# Exercise description
Below are entries. Copy exactly the lines running from the line that holds "View More (161, 1673)" to the line that holds "[Instagram] (37, 1367)", with both ends included.

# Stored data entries
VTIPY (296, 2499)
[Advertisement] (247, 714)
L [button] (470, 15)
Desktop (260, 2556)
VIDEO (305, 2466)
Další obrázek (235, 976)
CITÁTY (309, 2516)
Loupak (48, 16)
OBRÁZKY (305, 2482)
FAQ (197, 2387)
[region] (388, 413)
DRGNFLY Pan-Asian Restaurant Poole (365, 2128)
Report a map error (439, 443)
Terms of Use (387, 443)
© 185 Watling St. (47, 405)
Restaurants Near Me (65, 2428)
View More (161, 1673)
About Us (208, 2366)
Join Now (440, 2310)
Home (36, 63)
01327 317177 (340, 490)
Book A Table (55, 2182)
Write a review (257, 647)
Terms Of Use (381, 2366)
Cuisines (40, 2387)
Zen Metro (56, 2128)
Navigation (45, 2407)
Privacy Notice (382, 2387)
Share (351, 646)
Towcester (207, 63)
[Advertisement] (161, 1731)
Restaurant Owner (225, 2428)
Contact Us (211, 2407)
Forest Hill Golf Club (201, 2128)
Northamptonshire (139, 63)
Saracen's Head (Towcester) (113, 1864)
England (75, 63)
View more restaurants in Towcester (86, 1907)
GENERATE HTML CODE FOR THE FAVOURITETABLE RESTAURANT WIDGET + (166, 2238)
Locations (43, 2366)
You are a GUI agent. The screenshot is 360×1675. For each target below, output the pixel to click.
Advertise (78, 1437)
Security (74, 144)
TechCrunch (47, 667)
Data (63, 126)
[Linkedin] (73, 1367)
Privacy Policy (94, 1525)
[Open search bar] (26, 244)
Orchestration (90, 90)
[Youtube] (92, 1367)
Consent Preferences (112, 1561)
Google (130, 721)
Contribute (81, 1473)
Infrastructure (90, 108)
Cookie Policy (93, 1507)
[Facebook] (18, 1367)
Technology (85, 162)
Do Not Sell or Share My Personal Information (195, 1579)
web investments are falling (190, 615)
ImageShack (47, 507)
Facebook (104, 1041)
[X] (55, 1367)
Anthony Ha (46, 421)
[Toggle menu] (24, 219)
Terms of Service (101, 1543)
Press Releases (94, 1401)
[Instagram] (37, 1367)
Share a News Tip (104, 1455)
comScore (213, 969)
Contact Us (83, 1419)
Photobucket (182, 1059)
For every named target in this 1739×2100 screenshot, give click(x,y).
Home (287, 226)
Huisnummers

# Output of the exercise
View More (161, 1673)
About Us (208, 2366)
Join Now (440, 2310)
Home (36, 63)
01327 317177 (340, 490)
Book A Table (55, 2182)
Write a review (257, 647)
Terms Of Use (381, 2366)
Cuisines (40, 2387)
Zen Metro (56, 2128)
Navigation (45, 2407)
Privacy Notice (382, 2387)
Share (351, 646)
Towcester (207, 63)
[Advertisement] (161, 1731)
Restaurant Owner (225, 2428)
Contact Us (211, 2407)
Forest Hill Golf Club (201, 2128)
Northamptonshire (139, 63)
Saracen's Head (Towcester) (113, 1864)
England (75, 63)
View more restaurants in Towcester (86, 1907)
GENERATE HTML CODE FOR THE FAVOURITETABLE RESTAURANT WIDGET + (166, 2238)
Locations (43, 2366)
You are a GUI agent. The screenshot is 360×1675. For each target below, output the pixel to click.
Advertise (78, 1437)
Security (74, 144)
TechCrunch (47, 667)
Data (63, 126)
[Linkedin] (73, 1367)
Privacy Policy (94, 1525)
[Open search bar] (26, 244)
Orchestration (90, 90)
[Youtube] (92, 1367)
Consent Preferences (112, 1561)
Google (130, 721)
Contribute (81, 1473)
Infrastructure (90, 108)
Cookie Policy (93, 1507)
[Facebook] (18, 1367)
Technology (85, 162)
Do Not Sell or Share My Personal Information (195, 1579)
web investments are falling (190, 615)
ImageShack (47, 507)
Facebook (104, 1041)
[X] (55, 1367)
Anthony Ha (46, 421)
[Toggle menu] (24, 219)
Terms of Service (101, 1543)
Press Releases (94, 1401)
[Instagram] (37, 1367)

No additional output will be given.